Now that you have the recalculated matrix with all of its gaps filled in, the next step is to use it to generate predictions and recommendations.

Using calc_pred_ratings_df that you generated in the last exercise, with all rows and columns filled, find the movies that User_5 is most likely to enjoy.

### Instructions
    - Find the highest ranked movies for User_5 by sorting all the reviews generated for User_5 from high to low.

In [None]:
# Sort the ratings of User 5 from high to low
user_5_ratings = calc_pred_ratings_df.loc['User_5',:].sort_values(ascending=False)

print(user_5_ratings)

## Comparing recommendation methods

In this course, you have predicted how you believe a user would rate movies they have not seen using multiple different methods (basic average ratings, KNN, matrix factorization). In this final exercise, you'll work through a comparison of the averaged ratings and matrix factorization using the mean_squared_error() as the measure of how well they are performing. The predictions based on averages have been loaded as avg_pred_ratings_df while the calculated predictions have been loaded as calc_pred_ratings_df. The ground truth values have been loaded as act_ratings_df.

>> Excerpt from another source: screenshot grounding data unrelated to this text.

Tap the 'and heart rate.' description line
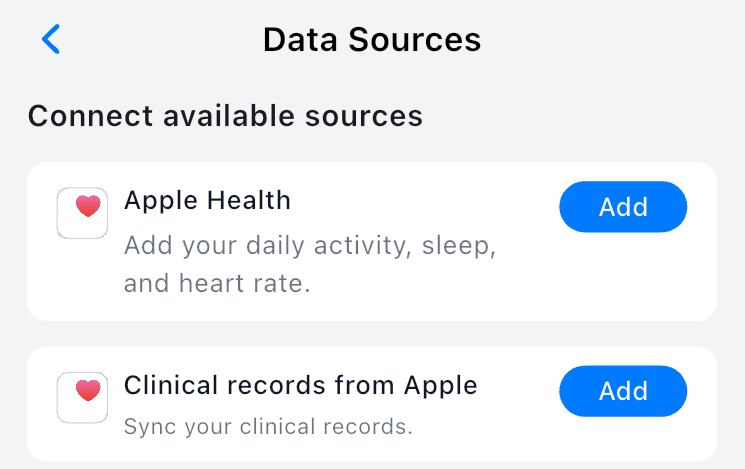This screenshot has width=745, height=469. [x=217, y=283]
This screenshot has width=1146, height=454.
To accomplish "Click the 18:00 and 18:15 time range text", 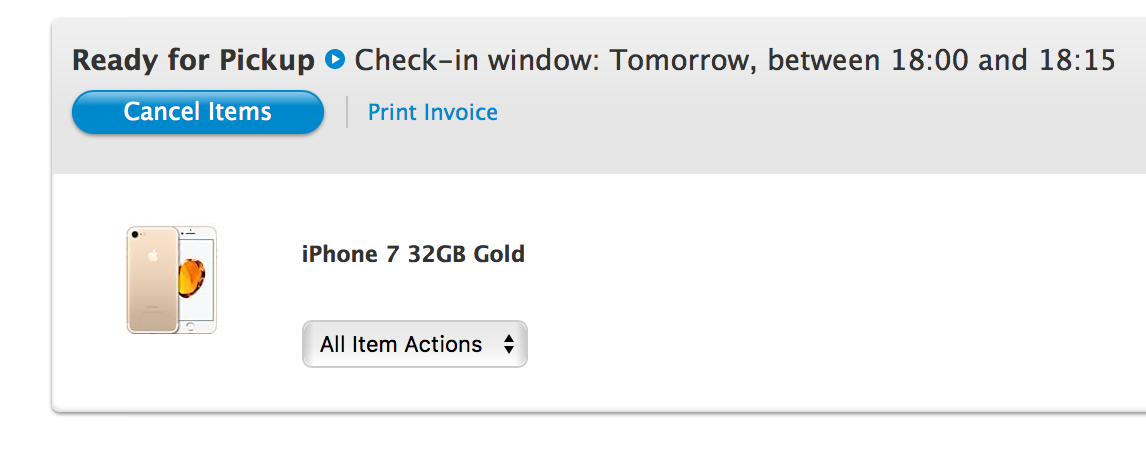I will (1003, 60).
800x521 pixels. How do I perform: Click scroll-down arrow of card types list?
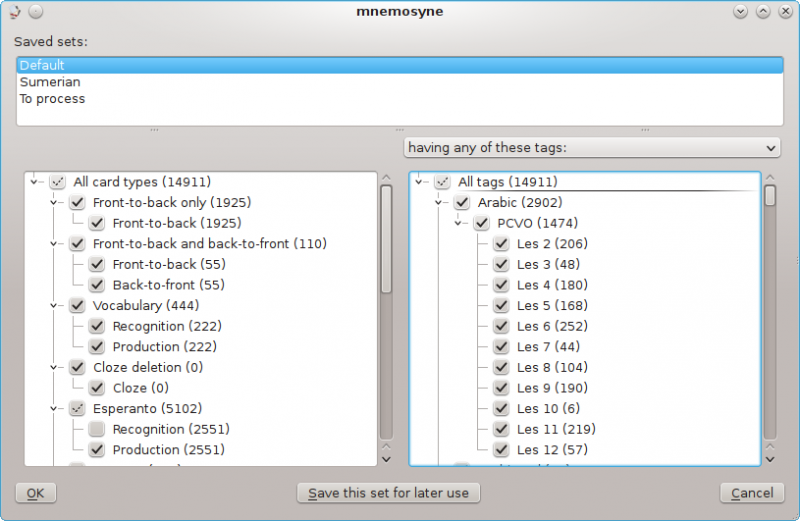[386, 458]
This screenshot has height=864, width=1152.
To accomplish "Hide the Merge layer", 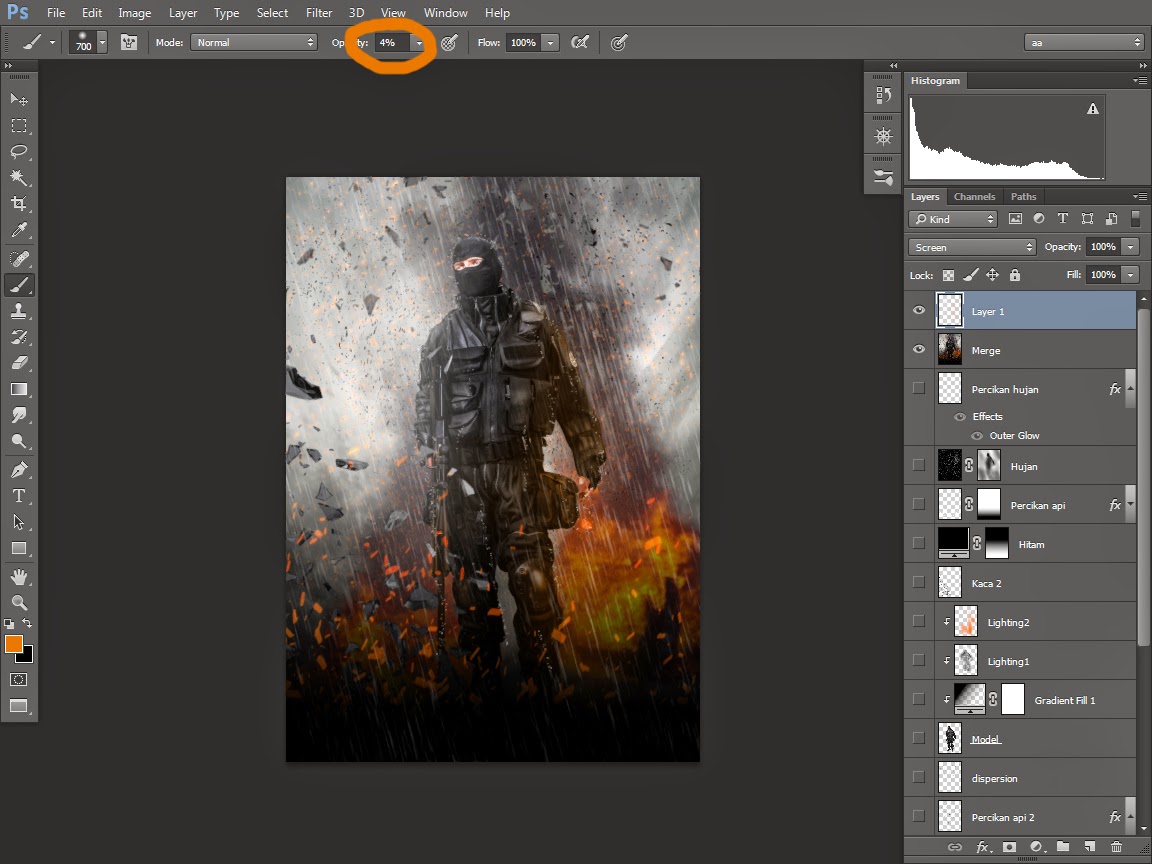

Finally, the mean_squared_error() function has been imported for your use from sklearn.metrics.

### Instructions
    - Extract rows 0-20 and columns 0-100 (the areas that you want to compare) in the act_ratings_df, avg_pred_ratings_df, and calc_pred_ratings_df DataFrames.
    - Create a mask of the actual_values DataFrame that targets only non-empty cells.
    - Find the mean squared error between the two predictions and the ground truth values.

In [None]:
# Extract the ground truth to compare your predictions against
actual_values = act_ratings_df.iloc[:20, :100].values
avg_values = avg_pred_ratings_df.iloc[:20, :100].values
predicted_values = calc_pred_ratings_df.iloc[:20, :100].values

# Create a mask of actual_values to only look at the non-missing values in the ground truth
mask = ~np.isnan(actual_values)

# Print the performance of both predictions and compare
print(mean_squared_error(actual_values[mask], avg_values[mask], squared=False))
print(mean_squared_error(actual_values[mask], predicted_values[mask], squared=False))